Let not eyes linger on Ranbir’s ‘lip-lock’ with Barfi! director Anurag Basu lest the subtext be lost. If actions > words, Priyanka’s look-away and Ileana D’Cruz’s smile-cringe speak volumes about using loud gimmickry to promote a film on a deaf-mute.
Time was, kneeling before a head of state (figurehead or otherwise) held promise of a greater reward. But then, the value of Nitin Gadkari’s newly-wed son receiving a ‘jeete raho’ from Manmohan Singh must not be measured in material terms. Particularly since he was placed ahead of Sushma Swaraj in order of blessing-giver precedence.

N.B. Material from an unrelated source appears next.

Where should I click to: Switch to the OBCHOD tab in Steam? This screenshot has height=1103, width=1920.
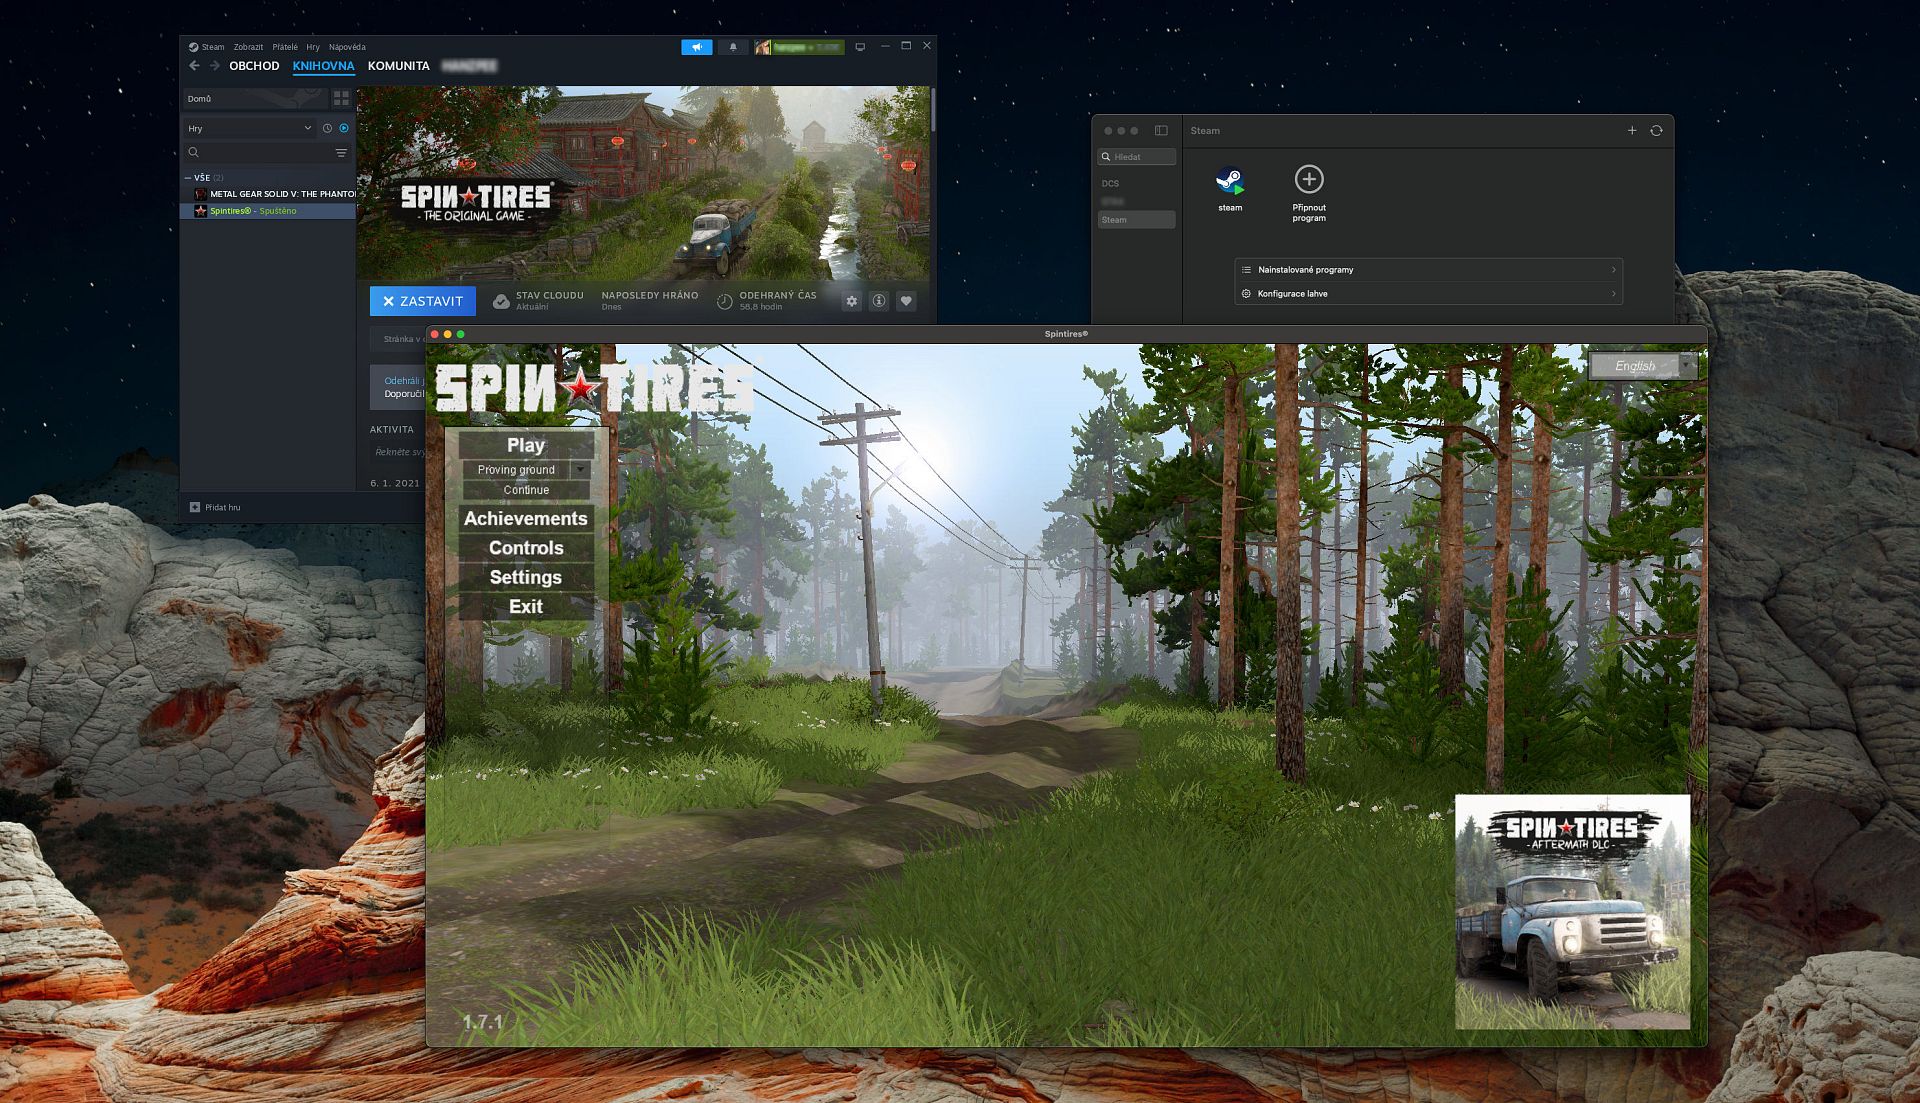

Ho hum. Another year, another rear. Sure, Shobna Gulati’s is a fine hindquarter, but does it really do enough to justify giving Pippa (as in queen-in-waiting Kate’s sis) Middleton the bum’s rush? A perkier example of British sirloin is hard to come by.
Land reclamation, a fine idea that. Certainly the bmc’s transformation of a dumpyard into the city’s first (!) dog park is most commendable. It offers, among other benefits, the pleasure of watching celebrity-owners pick up after their pets. Gul Panag mightn’t have to, though. Her beagles look like they are on tight leashes.